_Exercise details:_ Copy out the line bearing "You are a computer-use agent. Viewport: 1244px" and all the lines after it, to the very end of the material below, exactly as written.

________________

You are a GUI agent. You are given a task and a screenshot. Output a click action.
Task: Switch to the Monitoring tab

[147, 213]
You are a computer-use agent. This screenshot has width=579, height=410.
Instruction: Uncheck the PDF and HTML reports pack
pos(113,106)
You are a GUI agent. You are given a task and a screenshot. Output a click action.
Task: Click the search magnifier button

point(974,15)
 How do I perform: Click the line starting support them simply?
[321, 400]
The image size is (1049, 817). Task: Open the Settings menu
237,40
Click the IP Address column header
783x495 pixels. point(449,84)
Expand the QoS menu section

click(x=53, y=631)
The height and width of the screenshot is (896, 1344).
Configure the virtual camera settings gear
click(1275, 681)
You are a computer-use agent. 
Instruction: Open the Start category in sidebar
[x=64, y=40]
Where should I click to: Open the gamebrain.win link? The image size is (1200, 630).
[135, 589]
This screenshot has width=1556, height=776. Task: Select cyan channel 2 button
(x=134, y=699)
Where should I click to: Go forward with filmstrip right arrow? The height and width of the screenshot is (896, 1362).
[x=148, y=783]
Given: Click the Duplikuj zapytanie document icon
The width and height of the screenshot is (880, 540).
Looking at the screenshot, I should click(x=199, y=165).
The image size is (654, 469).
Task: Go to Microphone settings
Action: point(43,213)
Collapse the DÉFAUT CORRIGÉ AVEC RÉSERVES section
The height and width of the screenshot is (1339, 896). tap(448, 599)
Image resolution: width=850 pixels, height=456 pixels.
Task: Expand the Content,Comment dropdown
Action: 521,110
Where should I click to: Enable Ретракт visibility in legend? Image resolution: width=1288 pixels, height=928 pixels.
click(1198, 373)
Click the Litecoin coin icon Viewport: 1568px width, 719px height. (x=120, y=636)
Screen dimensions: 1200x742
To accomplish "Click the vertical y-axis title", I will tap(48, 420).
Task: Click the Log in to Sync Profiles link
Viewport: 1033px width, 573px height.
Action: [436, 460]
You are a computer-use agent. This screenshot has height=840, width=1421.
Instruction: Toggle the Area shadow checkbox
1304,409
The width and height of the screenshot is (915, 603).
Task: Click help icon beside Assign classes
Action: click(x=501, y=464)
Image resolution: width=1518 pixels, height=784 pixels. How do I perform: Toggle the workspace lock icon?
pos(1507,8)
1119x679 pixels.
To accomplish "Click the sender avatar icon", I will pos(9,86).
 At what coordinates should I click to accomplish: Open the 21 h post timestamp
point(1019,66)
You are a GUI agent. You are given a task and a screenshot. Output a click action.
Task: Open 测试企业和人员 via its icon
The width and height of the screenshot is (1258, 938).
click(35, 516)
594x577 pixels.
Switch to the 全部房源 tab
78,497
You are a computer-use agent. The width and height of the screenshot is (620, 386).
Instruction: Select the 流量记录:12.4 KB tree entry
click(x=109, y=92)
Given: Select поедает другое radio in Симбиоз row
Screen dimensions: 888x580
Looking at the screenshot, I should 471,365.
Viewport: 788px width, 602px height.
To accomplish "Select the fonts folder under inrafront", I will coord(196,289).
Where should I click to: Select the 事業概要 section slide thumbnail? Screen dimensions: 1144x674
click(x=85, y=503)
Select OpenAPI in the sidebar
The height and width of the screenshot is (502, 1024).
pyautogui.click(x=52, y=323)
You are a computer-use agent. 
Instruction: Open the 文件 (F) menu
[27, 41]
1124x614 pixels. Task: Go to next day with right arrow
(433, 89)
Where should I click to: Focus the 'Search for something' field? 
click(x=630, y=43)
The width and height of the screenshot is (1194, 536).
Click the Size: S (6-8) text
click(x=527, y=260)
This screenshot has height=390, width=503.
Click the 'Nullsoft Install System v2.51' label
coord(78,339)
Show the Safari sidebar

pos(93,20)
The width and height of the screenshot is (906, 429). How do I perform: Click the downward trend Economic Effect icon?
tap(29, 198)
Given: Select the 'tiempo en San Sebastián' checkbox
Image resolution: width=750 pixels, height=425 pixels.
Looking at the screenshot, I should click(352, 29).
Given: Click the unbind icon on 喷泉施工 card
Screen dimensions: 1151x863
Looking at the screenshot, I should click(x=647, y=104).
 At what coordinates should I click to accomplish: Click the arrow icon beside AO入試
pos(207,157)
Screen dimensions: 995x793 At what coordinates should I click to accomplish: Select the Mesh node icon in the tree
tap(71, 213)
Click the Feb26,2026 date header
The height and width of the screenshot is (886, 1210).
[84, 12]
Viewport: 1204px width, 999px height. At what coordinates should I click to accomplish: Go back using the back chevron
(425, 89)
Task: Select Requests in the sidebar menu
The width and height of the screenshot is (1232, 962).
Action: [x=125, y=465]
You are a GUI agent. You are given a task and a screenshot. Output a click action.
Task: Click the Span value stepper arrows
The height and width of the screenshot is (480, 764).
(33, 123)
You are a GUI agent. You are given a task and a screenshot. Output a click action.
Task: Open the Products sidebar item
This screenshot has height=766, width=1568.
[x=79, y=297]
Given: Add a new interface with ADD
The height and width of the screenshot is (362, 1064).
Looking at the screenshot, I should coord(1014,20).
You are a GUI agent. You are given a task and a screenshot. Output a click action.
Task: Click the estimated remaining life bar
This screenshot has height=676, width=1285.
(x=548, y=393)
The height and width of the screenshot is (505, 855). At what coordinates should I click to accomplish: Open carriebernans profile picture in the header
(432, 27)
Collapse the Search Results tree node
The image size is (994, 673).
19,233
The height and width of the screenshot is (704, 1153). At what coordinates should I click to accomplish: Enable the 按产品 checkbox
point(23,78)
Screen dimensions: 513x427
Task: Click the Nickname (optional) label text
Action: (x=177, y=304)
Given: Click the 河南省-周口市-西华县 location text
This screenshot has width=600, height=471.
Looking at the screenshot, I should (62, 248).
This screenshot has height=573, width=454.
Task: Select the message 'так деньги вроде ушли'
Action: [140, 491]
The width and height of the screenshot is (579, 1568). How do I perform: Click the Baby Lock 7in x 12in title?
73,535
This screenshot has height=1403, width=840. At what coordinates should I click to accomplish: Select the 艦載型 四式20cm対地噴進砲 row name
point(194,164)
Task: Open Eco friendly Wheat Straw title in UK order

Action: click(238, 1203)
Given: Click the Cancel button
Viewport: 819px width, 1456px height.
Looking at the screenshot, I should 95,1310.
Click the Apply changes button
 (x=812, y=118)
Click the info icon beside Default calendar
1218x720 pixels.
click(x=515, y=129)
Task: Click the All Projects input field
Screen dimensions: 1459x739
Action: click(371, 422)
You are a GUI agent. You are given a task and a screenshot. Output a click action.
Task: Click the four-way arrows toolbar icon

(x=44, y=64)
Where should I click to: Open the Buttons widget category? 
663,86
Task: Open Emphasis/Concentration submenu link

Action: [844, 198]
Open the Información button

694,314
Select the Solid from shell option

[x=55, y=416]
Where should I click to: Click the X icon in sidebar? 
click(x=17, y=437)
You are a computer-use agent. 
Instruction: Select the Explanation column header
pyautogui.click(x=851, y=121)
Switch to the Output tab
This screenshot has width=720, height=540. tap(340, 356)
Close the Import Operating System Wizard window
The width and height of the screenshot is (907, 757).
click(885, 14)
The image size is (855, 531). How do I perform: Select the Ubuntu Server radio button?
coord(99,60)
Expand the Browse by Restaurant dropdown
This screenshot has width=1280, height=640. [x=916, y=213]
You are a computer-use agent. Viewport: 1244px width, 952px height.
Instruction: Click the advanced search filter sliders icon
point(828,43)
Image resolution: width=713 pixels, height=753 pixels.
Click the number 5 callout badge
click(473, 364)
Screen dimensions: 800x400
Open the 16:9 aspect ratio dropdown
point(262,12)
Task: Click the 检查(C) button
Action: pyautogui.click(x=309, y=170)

________________

_Answer space:_
You are a computer-use agent. Viewport: 1244px width, 952px height.
Instruction: Click the advanced search filter sliders icon
point(828,43)
Image resolution: width=713 pixels, height=753 pixels.
Click the number 5 callout badge
click(473, 364)
Screen dimensions: 800x400
Open the 16:9 aspect ratio dropdown
point(262,12)
Task: Click the 检查(C) button
Action: pyautogui.click(x=309, y=170)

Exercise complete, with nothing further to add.